== GIVEN PROBLEM ==
Using the passage on split infinitives, explain why the distance effect disappears in utterances where the adverb is longer than the infinitive verb. Answer in one to three sentences.

== DOCUMENT ==
* Begin *
The distance between the to-phrase and the end of the sentence – a correlate of likelihood of ambiguity – play a role in conditioning the choice of modified infinitive construction (pd = 1). Utterances where the to-phrase is near the sentence-final boundary (i.e. utterances that leave less room for ambiguity) disfavor the use of the split infinitive, whereas utterances where the to-phrase is succeeded by constituents such as noun phrases (e.g. verbal complements) tend to favor the split construction (table 2, figure 3f). Under the assumption that the distance measure is reflective of (likelihood of) ambiguity, the finding is compatible with Quirk et al.'s (Reference Quirk, Greenbaum, Leech and Svartvik1985) description of split infinitives as an ambiguity resolution device (see section 2). Their findings suggest that if there is less ambiguity (little to no distance between to-phrase and the end of the sentence), there is less of a need to split the infinitive, which seems to be exactly what we observed. Of course, the distance measure is by no means a direct measure of ambiguity. However, I hope that the results still hold some value, as they present interesting correlations between split infinitive use and distance of the to-phrase to sentence-final boundary. They could pave the way for future research that directly analyzes ambiguity presence as a possible constraint on the use of split infinitives.
Length of adverb interacts with distance of the to-phrase to the sentence boundary to condition the choice to select the splitting strategy over the pre-modification strategy (pd = 0.95) and the post-modification strategy (pd = 0.87). The effect of distance is dependent on the length of the adverb (table 2, figure 4): the distance/ambiguity effect is non-existent in utterances where the adverb is longer than the infinitive verb because the split infinitive construction is almost always used. But this effect gradually becomes more salient as the adverb shortens relative to the verb. In short, the distance effect is most salient when the utterance has an adverb that is significantly shorter than the verb. I currently do not have a convincing explanation for this phenomenon, but the pattern warrants further investigation in the future.
* End *
== DATASET SECTION ==
* Begin *
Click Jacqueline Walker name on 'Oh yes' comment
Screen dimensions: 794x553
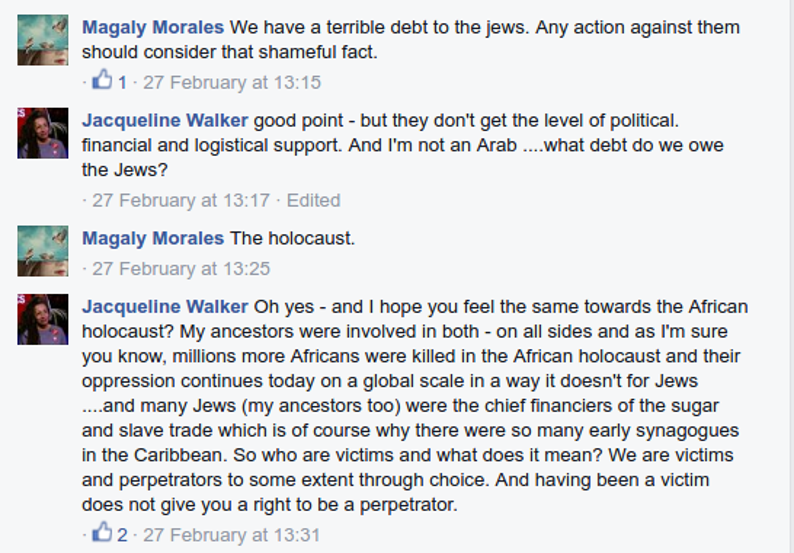pyautogui.click(x=165, y=307)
* End *
== THE OUTPUT ==
In those utterances the split infinitive construction is almost always used. Because splitting happens regardless, the distance between the to-phrase and the end of the sentence makes no difference to the choice.